### Task instructions:
All lines of the material must be output verbatim.

### Provided information:
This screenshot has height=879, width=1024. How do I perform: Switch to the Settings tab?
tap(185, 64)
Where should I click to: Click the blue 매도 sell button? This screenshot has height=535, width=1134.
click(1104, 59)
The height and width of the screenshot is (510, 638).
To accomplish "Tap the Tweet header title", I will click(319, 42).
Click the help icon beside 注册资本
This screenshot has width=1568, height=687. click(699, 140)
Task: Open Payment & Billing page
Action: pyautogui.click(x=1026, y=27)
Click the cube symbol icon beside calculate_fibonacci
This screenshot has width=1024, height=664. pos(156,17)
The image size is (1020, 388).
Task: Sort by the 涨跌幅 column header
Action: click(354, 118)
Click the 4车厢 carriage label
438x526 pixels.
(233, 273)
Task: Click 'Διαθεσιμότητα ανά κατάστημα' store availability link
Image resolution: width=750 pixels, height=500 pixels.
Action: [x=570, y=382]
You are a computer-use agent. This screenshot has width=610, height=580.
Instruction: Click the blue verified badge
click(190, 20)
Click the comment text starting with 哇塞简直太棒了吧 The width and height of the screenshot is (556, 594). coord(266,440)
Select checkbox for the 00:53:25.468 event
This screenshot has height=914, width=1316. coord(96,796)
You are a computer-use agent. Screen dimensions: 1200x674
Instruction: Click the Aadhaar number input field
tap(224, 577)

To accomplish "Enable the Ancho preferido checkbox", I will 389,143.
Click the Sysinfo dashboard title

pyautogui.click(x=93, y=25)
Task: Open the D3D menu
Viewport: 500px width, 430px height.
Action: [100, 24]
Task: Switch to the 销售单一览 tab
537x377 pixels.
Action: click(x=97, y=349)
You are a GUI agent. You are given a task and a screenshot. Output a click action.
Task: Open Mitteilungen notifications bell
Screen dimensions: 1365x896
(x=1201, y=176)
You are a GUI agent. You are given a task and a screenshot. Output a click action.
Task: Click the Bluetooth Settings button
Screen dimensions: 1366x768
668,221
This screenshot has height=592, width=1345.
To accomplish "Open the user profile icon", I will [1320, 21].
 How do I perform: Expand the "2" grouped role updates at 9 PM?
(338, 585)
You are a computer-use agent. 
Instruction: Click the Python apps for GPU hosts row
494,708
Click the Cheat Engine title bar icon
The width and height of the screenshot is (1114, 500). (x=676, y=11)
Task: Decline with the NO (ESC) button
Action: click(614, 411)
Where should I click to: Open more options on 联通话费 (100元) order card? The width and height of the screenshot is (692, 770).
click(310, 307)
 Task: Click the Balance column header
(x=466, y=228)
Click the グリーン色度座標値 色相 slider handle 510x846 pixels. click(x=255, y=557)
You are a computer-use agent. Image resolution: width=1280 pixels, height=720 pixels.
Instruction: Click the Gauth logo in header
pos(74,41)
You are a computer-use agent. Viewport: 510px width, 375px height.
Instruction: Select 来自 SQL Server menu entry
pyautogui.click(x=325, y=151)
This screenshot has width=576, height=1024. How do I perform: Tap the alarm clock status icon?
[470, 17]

### Exercise response:
This screenshot has height=879, width=1024. How do I perform: Switch to the Settings tab?
tap(185, 64)
Where should I click to: Click the blue 매도 sell button? This screenshot has height=535, width=1134.
click(1104, 59)
The height and width of the screenshot is (510, 638).
To accomplish "Tap the Tweet header title", I will click(319, 42).
Click the help icon beside 注册资本
This screenshot has width=1568, height=687. click(699, 140)
Task: Open Payment & Billing page
Action: pyautogui.click(x=1026, y=27)
Click the cube symbol icon beside calculate_fibonacci
This screenshot has width=1024, height=664. pos(156,17)
The image size is (1020, 388).
Task: Sort by the 涨跌幅 column header
Action: click(354, 118)
Click the 4车厢 carriage label
438x526 pixels.
(233, 273)
Task: Click 'Διαθεσιμότητα ανά κατάστημα' store availability link
Image resolution: width=750 pixels, height=500 pixels.
Action: [x=570, y=382]
You are a computer-use agent. This screenshot has width=610, height=580.
Instruction: Click the blue verified badge
click(190, 20)
Click the comment text starting with 哇塞简直太棒了吧 The width and height of the screenshot is (556, 594). coord(266,440)
Select checkbox for the 00:53:25.468 event
This screenshot has height=914, width=1316. coord(96,796)
You are a computer-use agent. Screen dimensions: 1200x674
Instruction: Click the Aadhaar number input field
tap(224, 577)

To accomplish "Enable the Ancho preferido checkbox", I will 389,143.
Click the Sysinfo dashboard title

pyautogui.click(x=93, y=25)
Task: Open the D3D menu
Viewport: 500px width, 430px height.
Action: [100, 24]
Task: Switch to the 销售单一览 tab
537x377 pixels.
Action: click(x=97, y=349)
You are a GUI agent. You are given a task and a screenshot. Output a click action.
Task: Open Mitteilungen notifications bell
Screen dimensions: 1365x896
(x=1201, y=176)
You are a GUI agent. You are given a task and a screenshot. Output a click action.
Task: Click the Bluetooth Settings button
Screen dimensions: 1366x768
668,221
This screenshot has height=592, width=1345.
To accomplish "Open the user profile icon", I will [1320, 21].
 How do I perform: Expand the "2" grouped role updates at 9 PM?
(338, 585)
You are a computer-use agent. 
Instruction: Click the Python apps for GPU hosts row
494,708
Click the Cheat Engine title bar icon
The width and height of the screenshot is (1114, 500). (x=676, y=11)
Task: Decline with the NO (ESC) button
Action: click(614, 411)
Where should I click to: Open more options on 联通话费 (100元) order card? The width and height of the screenshot is (692, 770).
click(310, 307)
 Task: Click the Balance column header
(x=466, y=228)
Click the グリーン色度座標値 色相 slider handle 510x846 pixels. click(x=255, y=557)
You are a computer-use agent. Image resolution: width=1280 pixels, height=720 pixels.
Instruction: Click the Gauth logo in header
pos(74,41)
You are a computer-use agent. Viewport: 510px width, 375px height.
Instruction: Select 来自 SQL Server menu entry
pyautogui.click(x=325, y=151)
This screenshot has width=576, height=1024. How do I perform: Tap the alarm clock status icon?
[470, 17]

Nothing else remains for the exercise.